Repurposing host-guest chemistry to sequester virulence and eradicate biofilms in multidrug resistant Pseudomonas aeruginosa and Acinetobacter baumannii.

The limited diversity in targets of available antibiotic therapies has put tremendous pressure on the treatment of bacterial pathogens, where numerous resistance mechanisms that counteract their function are becoming increasingly prevalent. Here, we utilize an unconventional anti-virulence screen of host-guest interacting macrocycles, and identify a water-soluble synthetic macrocycle, Pillar[5]arene, that is non-bactericidal/bacteriostatic and has a mechanism of action that involves binding to both homoserine lactones and lipopolysaccharides, key virulence factors in Gram-negative pathogens. Pillar[5]arene is active against Top Priority carbapenem- and third/fourth-generation cephalosporin-resistant Pseudomonas aeruginosa and Acinetobacter baumannii, suppressing toxins and biofilms and increasing the penetration and efficacy of standard-of-care antibiotics in combined administrations.

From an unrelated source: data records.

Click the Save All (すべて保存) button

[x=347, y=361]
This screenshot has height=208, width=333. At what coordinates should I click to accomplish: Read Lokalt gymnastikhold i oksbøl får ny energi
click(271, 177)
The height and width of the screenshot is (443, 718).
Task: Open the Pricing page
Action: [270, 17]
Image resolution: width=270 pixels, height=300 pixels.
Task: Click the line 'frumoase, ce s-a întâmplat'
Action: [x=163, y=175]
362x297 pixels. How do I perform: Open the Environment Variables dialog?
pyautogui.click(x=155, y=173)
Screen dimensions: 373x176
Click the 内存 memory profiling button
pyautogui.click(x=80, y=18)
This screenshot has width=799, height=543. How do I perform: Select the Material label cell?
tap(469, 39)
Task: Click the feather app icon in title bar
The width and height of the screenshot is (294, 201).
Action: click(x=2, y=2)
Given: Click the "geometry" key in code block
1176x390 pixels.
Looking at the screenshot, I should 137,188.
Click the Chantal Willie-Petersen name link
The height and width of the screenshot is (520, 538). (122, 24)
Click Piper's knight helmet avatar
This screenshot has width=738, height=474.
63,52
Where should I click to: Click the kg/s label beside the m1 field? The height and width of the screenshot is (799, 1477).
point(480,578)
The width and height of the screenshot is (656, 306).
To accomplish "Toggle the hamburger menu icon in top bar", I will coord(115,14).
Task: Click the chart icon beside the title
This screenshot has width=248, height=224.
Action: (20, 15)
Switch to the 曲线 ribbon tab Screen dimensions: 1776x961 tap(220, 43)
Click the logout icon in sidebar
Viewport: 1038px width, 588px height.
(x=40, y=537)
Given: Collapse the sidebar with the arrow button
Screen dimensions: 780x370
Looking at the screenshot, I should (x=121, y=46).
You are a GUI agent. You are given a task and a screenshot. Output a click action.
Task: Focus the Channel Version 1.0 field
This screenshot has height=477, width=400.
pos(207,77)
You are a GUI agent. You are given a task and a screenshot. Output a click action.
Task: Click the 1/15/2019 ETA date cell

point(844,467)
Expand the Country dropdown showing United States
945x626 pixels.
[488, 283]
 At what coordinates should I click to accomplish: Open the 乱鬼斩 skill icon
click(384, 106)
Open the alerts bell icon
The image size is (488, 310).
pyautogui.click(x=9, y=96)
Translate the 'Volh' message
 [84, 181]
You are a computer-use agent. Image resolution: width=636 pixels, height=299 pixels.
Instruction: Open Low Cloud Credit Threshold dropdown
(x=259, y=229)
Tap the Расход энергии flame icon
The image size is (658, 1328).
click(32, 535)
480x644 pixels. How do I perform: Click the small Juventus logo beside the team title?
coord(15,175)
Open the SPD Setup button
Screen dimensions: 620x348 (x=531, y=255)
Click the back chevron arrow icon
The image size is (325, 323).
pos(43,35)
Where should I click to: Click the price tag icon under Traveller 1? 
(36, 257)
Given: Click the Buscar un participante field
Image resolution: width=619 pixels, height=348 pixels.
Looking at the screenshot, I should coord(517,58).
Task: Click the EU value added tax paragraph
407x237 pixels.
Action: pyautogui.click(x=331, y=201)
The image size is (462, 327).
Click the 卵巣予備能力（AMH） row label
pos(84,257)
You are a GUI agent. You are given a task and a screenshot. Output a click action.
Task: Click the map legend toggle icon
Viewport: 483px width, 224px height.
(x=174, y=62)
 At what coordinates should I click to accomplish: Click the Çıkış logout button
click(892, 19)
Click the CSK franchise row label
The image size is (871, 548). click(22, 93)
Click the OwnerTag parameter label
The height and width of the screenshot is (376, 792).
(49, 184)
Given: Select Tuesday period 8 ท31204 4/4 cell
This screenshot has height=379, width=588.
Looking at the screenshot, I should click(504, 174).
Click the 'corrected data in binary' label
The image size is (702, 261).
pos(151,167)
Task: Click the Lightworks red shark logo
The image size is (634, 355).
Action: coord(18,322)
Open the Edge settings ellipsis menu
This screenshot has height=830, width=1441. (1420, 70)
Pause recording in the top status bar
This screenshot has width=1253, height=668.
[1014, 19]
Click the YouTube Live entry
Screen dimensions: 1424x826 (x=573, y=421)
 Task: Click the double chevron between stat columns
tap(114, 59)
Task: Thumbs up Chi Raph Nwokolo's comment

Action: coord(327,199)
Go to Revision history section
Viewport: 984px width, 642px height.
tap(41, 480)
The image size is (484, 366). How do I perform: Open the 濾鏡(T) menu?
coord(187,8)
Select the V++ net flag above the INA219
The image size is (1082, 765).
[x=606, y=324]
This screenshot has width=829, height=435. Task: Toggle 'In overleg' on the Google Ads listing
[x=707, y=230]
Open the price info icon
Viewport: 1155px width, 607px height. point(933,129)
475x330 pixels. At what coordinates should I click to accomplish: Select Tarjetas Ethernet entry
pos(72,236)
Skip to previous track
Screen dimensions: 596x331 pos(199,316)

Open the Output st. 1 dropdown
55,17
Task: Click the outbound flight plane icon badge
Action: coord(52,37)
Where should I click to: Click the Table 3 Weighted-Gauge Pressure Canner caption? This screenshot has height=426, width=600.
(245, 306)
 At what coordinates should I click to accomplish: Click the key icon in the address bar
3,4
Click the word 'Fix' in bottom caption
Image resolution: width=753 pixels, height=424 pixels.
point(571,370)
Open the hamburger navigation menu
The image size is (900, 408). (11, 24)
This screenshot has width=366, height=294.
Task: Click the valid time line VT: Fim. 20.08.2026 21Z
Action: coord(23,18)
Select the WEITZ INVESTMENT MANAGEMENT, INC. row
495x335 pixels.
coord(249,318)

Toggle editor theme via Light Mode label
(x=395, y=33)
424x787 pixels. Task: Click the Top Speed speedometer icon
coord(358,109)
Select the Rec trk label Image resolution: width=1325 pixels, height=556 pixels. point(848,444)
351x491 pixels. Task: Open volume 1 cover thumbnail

The binding of homoserine lactones and lipopolysaccharides also sequesters their direct effects as toxins on eukaryotic membranes, neutralizing key tools that promote bacterial colonization and impede immune defenses, both in vitro and in vivo. Pillar[5]arene evades both existing antibiotic resistance mechanisms, as well as the build-up of rapid tolerance/resistance. The versatility of macrocyclic host-guest chemistry provides ample strategies for tailored targeting of virulence in a wide range of Gram-negative infectious diseases.